Entries shown:
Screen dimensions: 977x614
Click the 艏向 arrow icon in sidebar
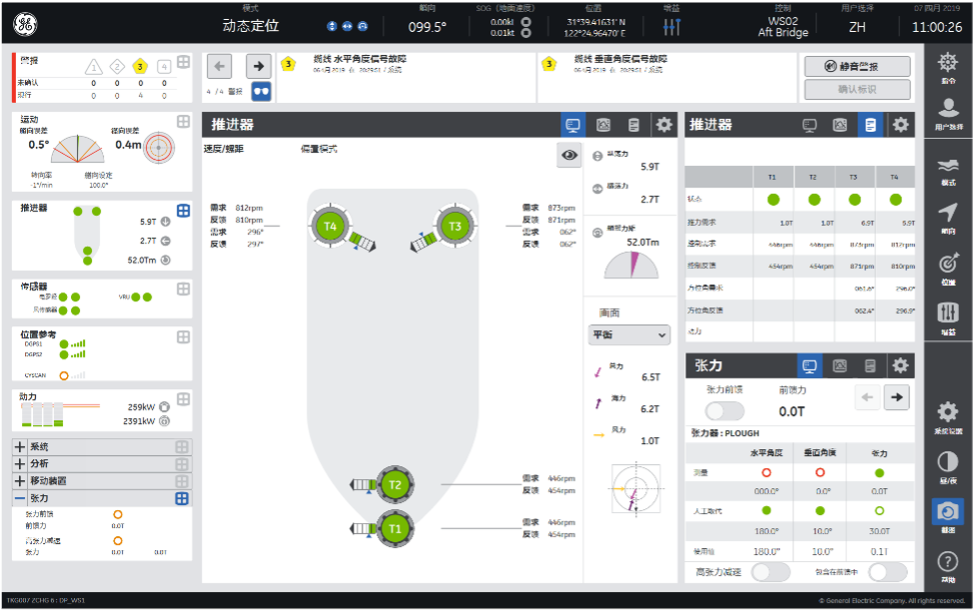947,214
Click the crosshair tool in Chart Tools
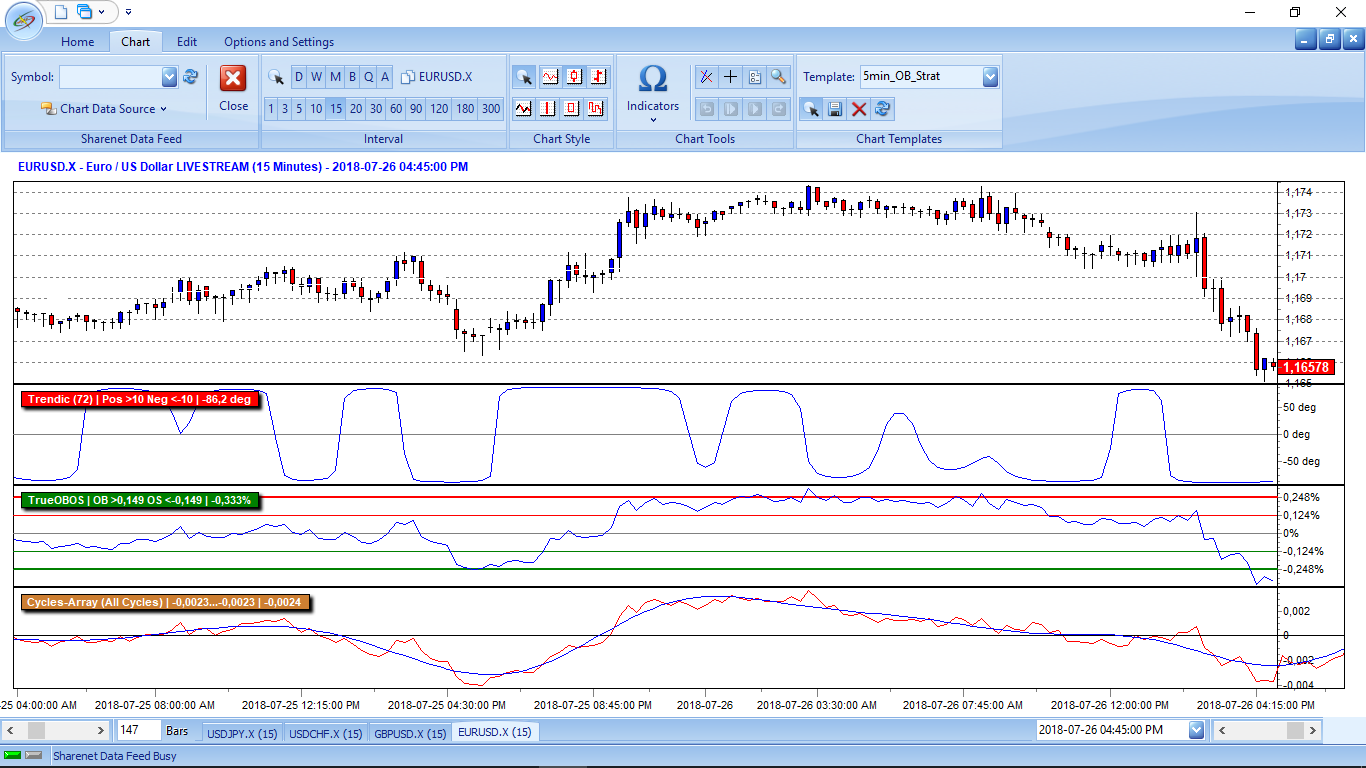This screenshot has height=768, width=1366. [x=730, y=76]
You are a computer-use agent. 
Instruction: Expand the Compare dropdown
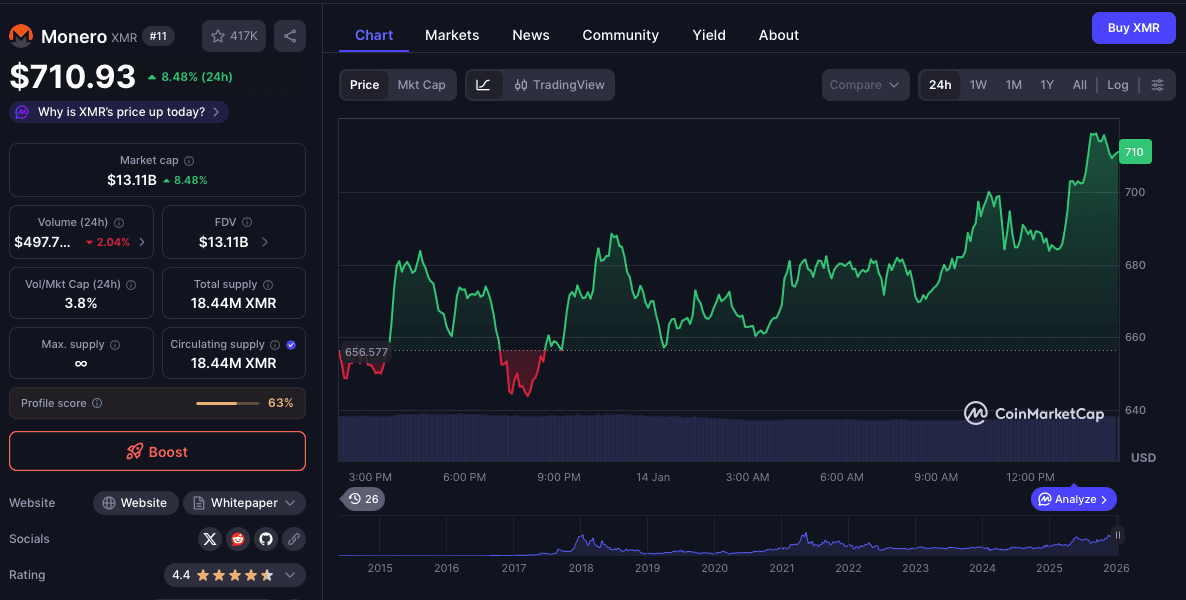(865, 85)
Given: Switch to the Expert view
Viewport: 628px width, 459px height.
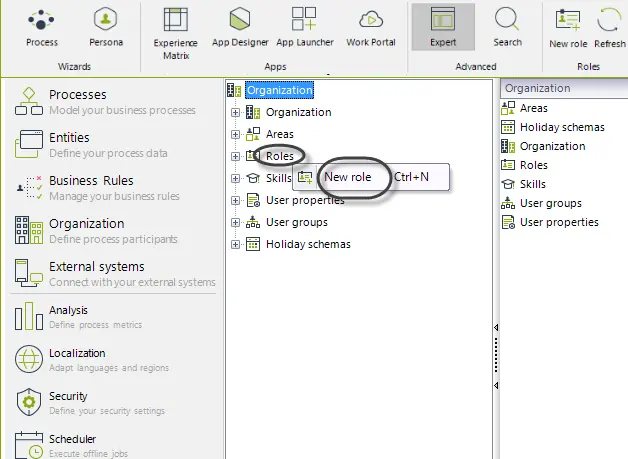Looking at the screenshot, I should pos(443,27).
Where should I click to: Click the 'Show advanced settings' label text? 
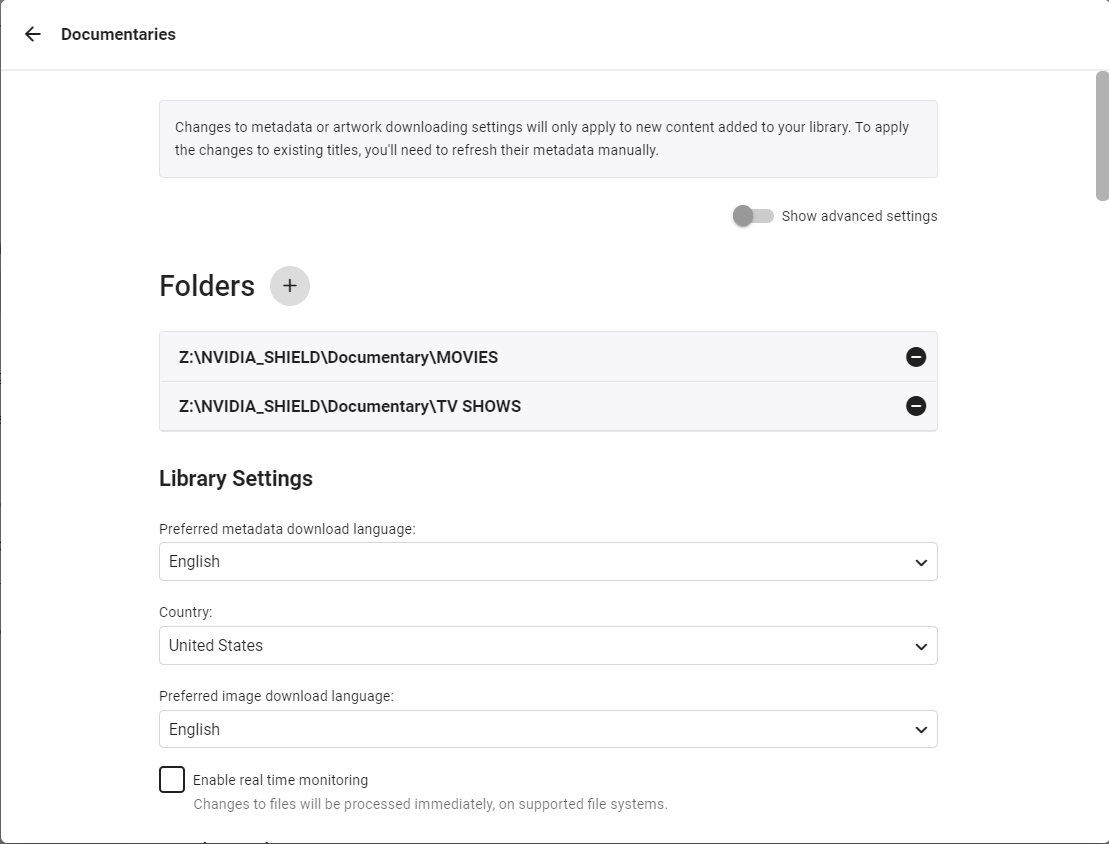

Problem description:
Please copy exactly the lines from the one that contains "Viewport: 628px width, 459px height." through the last line of the listing above, leaving out the pictures.

Task result:
Viewport: 628px width, 459px height.
Looking at the screenshot, I should pos(443,27).
Where should I click to: Click the 'Show advanced settings' label text? 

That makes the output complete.